**WHAT THE TASK REQUIRES**.
Convert the rows in the stretch from the line containing "You are a computer-use" through the line containing "pyautogui.click(x=903, y=38)" into a Markdown table with two columns, Num and Content, skipping blank lines and leaving out the pictures.

**INFORMATION SHOWN**.

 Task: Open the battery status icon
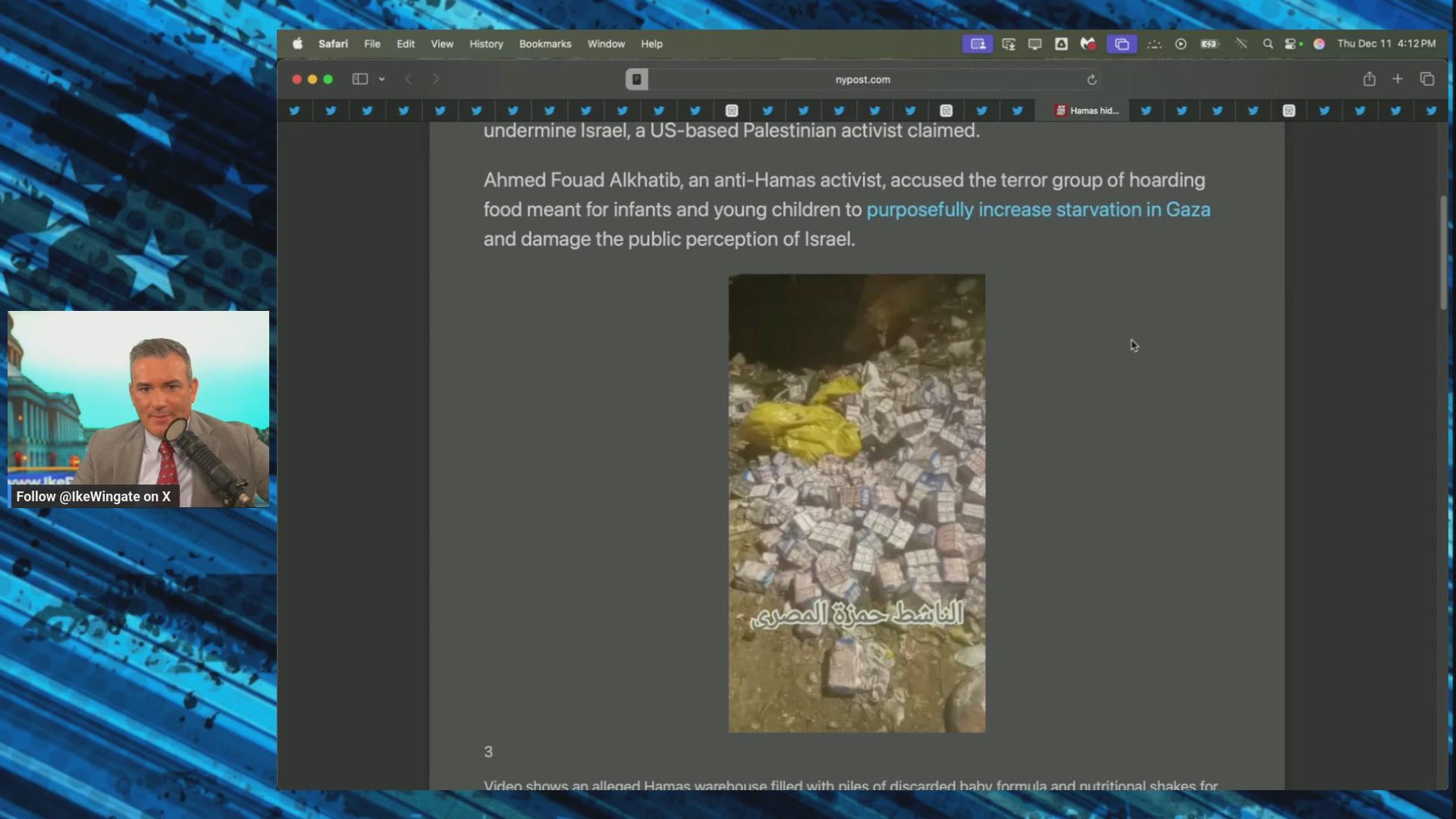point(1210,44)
---
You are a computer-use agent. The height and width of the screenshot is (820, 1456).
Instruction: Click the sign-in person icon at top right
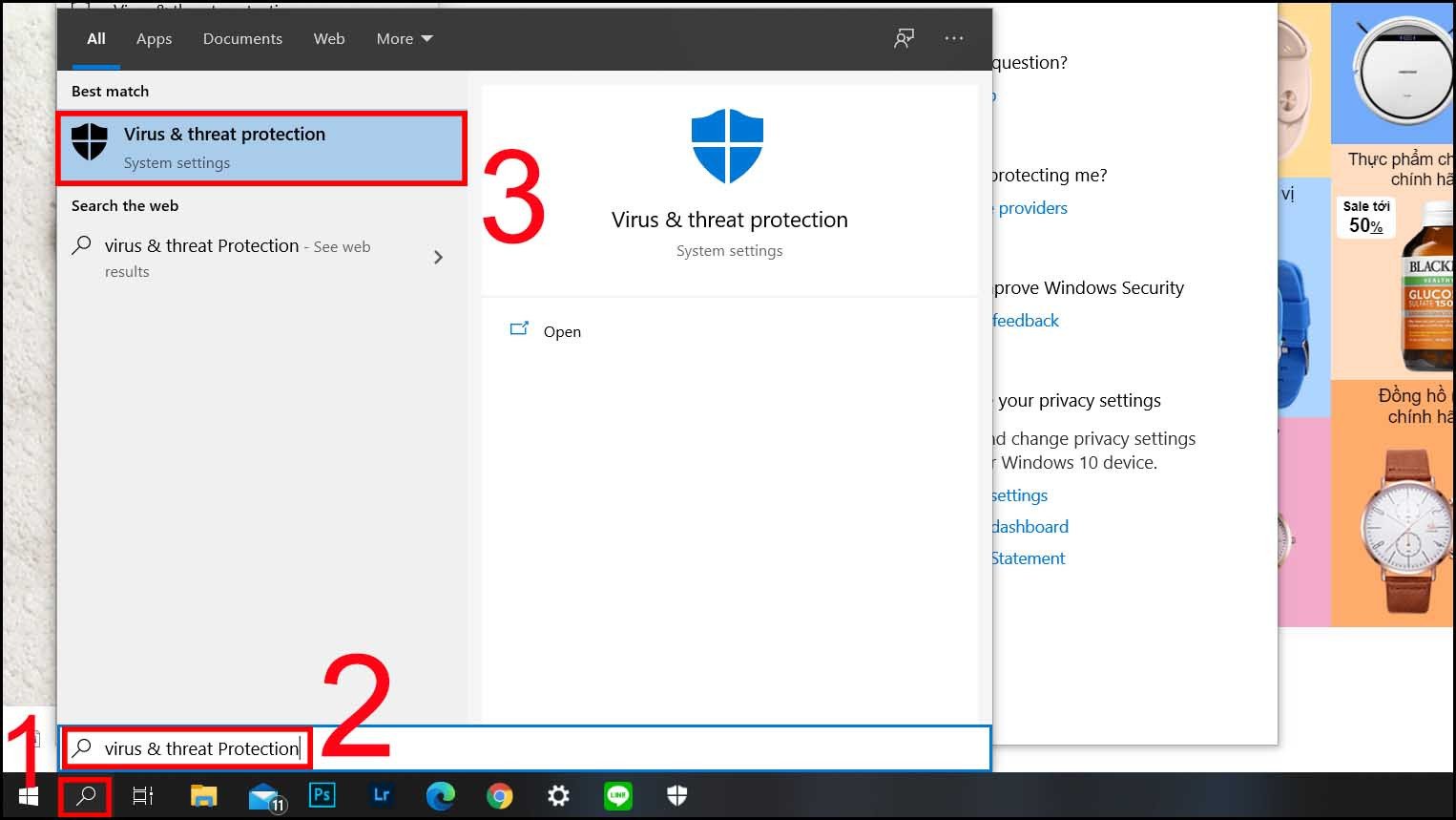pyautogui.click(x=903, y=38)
...
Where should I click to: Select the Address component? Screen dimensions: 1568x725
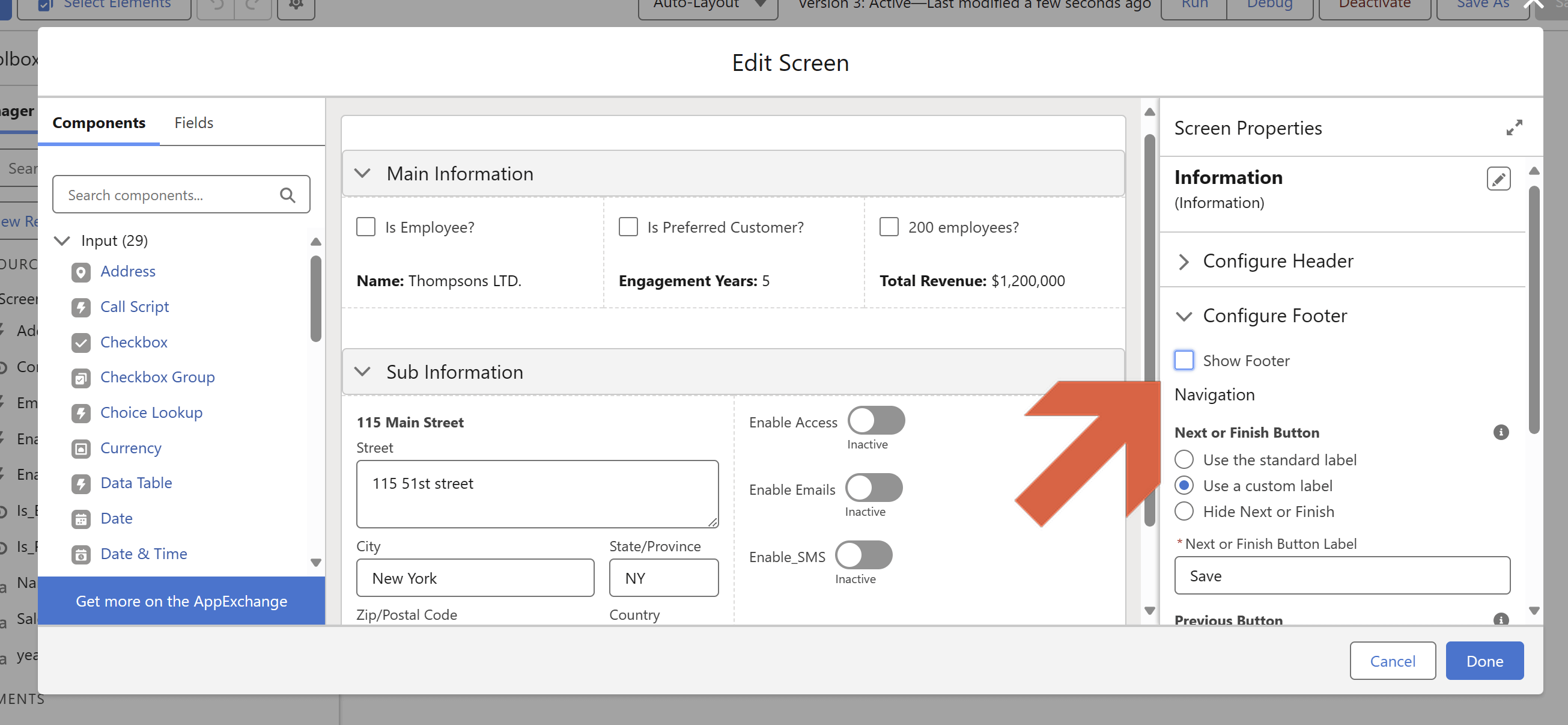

**SOLUTION TO THIS EXERCISE**.
| Num | Content |
|---|---|
| 1 | You are a computer-use agent. The height and width of the screenshot is (820, 1456). |
| 2 | Instruction: Click the sign-in person icon at top right |
| 3 | pyautogui.click(x=903, y=38) |